生徒だけじゃない、先生…ほかの人間は?」
「…この町以外の人間まではさすがに掌握できないだろうけれど、一応私の方で処置は施してある。
市内の安全は確保済みだよ。
…けれど、その間は校内に気を回せなかったから、半々と言ったところかな。
…私の部下がいたが、戦闘中だったからね。
…どうだい、色主。
―――そちらは、どのように把握している?」
苦笑する早倉ちゃん。
「さっそくスパイですか。
抜け目のないお方。
アンナ先輩には気の毒ですが、この校内にいた人間はすべて掌握されています。
と言っても、私は三分の一の支配を任されましたが。
…もう一つ言わせていただくと、私は『早倉』です。
早倉として生まれたのですから、転生前のことは過去の事です」
それは失礼したね、と早倉ちゃんに視線を向ける雨宮まみや。
この校内を支配しているなんて…。
あたしはぞっとした。
三年は授業を自由参加になっているから、来ていない人が多いとしても、この高校もそれなりに大きいほう。

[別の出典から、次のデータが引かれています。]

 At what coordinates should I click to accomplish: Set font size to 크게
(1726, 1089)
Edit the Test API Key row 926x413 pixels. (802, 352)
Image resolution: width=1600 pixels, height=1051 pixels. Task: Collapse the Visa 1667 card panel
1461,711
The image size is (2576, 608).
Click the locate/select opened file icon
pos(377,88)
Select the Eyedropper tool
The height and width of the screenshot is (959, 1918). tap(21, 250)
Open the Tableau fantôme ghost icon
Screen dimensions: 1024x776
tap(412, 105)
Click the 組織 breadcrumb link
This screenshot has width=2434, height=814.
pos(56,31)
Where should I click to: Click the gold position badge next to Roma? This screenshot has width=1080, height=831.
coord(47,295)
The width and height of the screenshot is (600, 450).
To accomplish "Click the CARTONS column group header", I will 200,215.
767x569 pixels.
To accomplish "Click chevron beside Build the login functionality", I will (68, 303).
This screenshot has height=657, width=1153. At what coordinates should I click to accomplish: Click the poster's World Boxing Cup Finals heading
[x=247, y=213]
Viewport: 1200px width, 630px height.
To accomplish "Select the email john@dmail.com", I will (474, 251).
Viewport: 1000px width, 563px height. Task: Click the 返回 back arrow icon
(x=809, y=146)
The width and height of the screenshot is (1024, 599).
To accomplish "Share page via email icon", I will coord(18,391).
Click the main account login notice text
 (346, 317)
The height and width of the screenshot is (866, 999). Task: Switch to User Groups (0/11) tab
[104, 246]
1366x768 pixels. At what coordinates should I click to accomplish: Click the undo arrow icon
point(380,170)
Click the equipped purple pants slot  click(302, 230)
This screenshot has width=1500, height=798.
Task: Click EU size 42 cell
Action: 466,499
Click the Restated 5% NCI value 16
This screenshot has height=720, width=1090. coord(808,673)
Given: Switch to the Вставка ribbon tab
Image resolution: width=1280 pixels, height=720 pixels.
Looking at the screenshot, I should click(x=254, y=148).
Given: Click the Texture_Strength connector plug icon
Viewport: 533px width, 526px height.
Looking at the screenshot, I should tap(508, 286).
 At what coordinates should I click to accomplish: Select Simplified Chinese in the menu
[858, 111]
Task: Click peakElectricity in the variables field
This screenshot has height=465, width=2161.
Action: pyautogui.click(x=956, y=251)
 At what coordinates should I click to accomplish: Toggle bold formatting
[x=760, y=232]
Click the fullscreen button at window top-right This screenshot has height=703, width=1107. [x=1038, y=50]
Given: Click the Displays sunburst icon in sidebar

早倉ちゃんが差し向けた生徒数はどう考えてもそれに対して少ないから、きっとまだ隠し持っているんだろう。
「…うん、いい機会だね。
…私もそれなりに情報をそろえてきたから、イリタ君くらいは助けられそうだ」
その言葉に、心のどこかがほっとする。
あの問題児で厄介なイリタでも、あたしにとっては大切なもののひとつだ。
早倉ちゃんがあたしの様子を見て、優しく微笑む。
どうやら同じ心境のようだ。
「…私はこのけんかをいい加減終わらせたい。
…めんどうだからね、せっかく転生したんだ。
できるだけ平凡に、静かに暮したいのだよ。
…そこでまず、早倉さんの力を貸してほしいのだけれど、
心中穏やかじゃないかな?」
ベッドから腰を上げ、ゆっくりと早倉ちゃんに歩み寄る、雨宮まみや。
対する早倉ちゃんは、可愛らしく首をかしげながら、微笑む。
「お心遣い感謝いたしますが、ご安心を。
千賀先輩の為ならば、この早倉、
何を捨てても臆しません。
それは上が誰でもこの姿勢は変わりませんわ」
恋する乙女の姿勢にしては一途過ぎるような、彼女の情熱。
すごい、というより…
「…見事。
期待を裏切ったら殺されてしまいそうだから気をつけるとしよう。
…そこで心打たれている草野さん、
…もちろんあなたにも力を貸してもらうよ。
…みんなで協力してくれないと、私の愛する先生生徒が捨て駒にでもされてしまうからね」
そして雨宮まみやも立ち上がる。
目的は違うけれど、あたしたちは力を合わせることに同意した。
この校内に潜んで、イリタを足元に置いている黒崎野なみ――
風倉御子の捜索から、まず始まる。